» **EXERCISE DESCRIPTION**:
Filter the listing below down to the lines that contain the string "should", copying each matching line in full. Treat uppercase and lowercase as different.

» **Pointing listing for text and elements**:
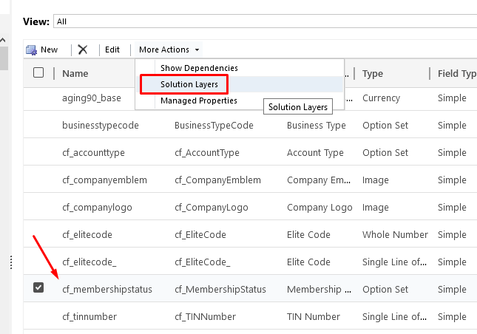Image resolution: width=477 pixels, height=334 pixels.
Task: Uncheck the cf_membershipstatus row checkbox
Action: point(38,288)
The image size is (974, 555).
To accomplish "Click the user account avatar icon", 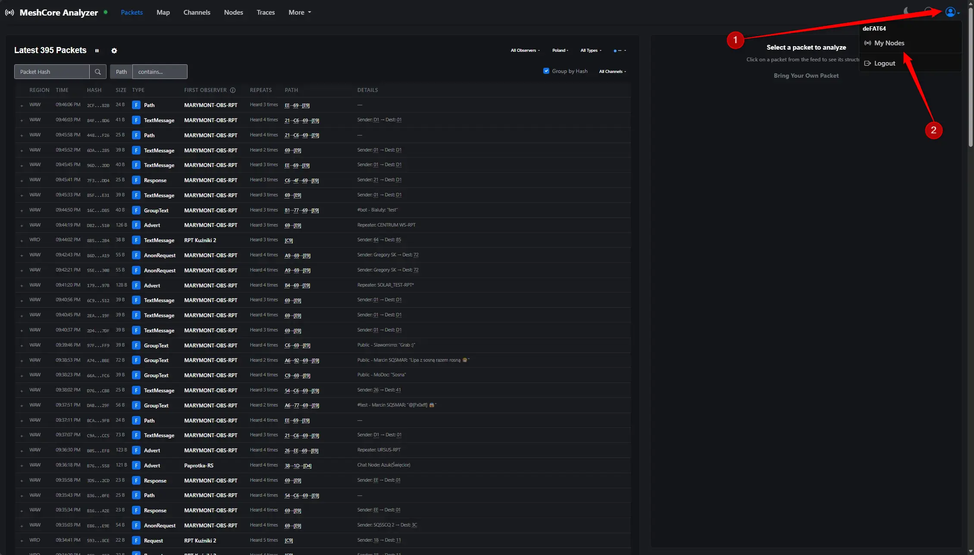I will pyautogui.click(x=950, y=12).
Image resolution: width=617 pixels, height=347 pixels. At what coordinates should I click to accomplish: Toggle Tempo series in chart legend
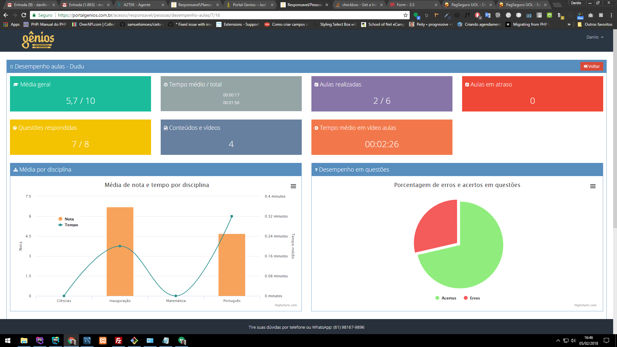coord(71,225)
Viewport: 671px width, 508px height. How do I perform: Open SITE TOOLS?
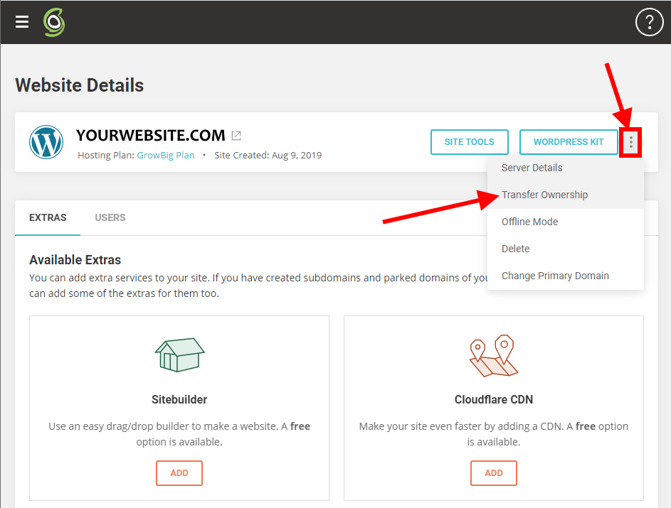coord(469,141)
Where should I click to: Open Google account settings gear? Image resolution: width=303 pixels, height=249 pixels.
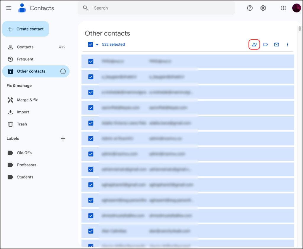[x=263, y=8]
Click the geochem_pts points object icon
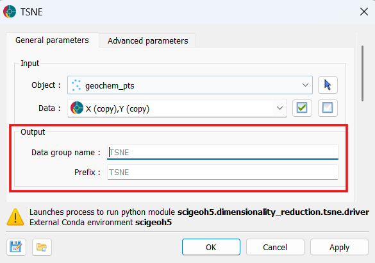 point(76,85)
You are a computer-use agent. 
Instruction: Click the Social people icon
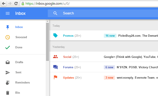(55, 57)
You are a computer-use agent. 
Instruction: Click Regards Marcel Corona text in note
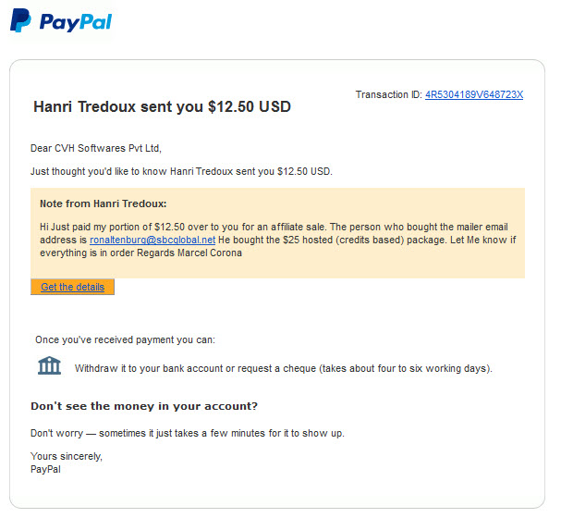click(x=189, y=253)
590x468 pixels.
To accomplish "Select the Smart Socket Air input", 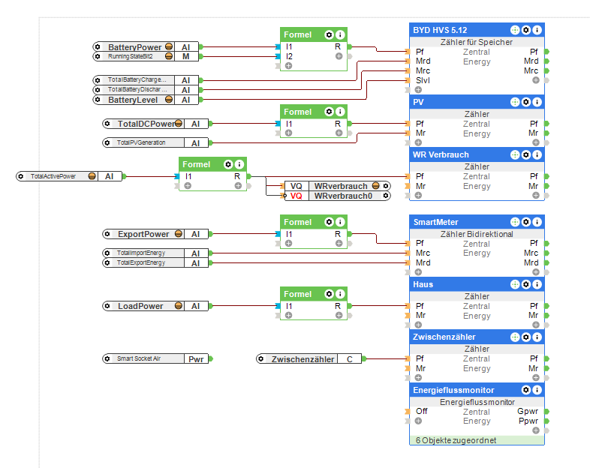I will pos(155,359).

==

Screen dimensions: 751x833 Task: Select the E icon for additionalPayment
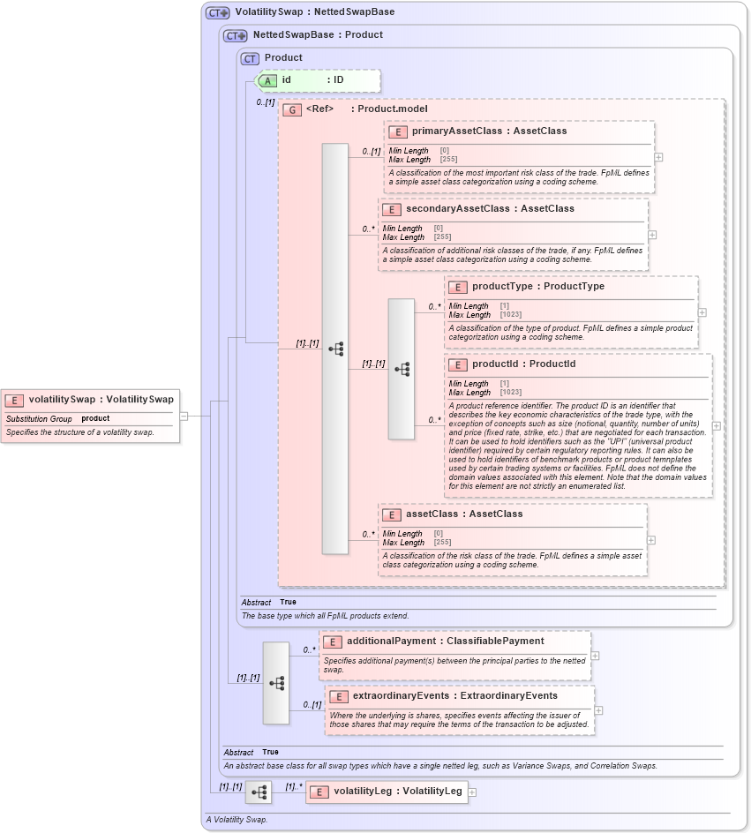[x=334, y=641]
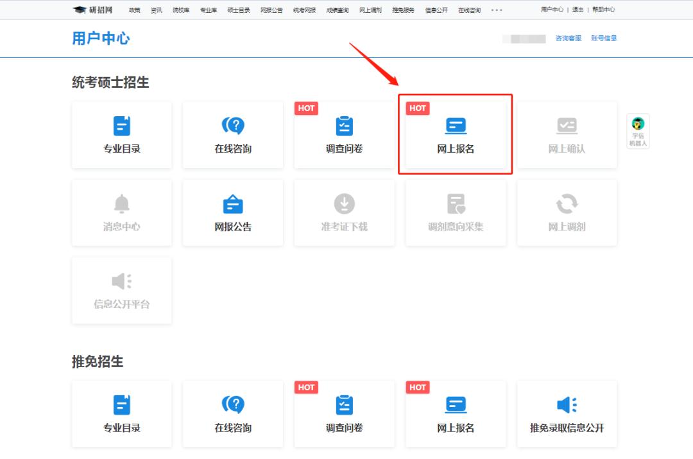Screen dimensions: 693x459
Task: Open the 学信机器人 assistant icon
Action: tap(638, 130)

» **PROBLEM SOLUTION**:
Image resolution: width=617 pixels, height=347 pixels. At what coordinates should I click to accomplish: Toggle Tempo series in chart legend
Where should I click to: Open Google account settings gear? Image resolution: width=303 pixels, height=249 pixels.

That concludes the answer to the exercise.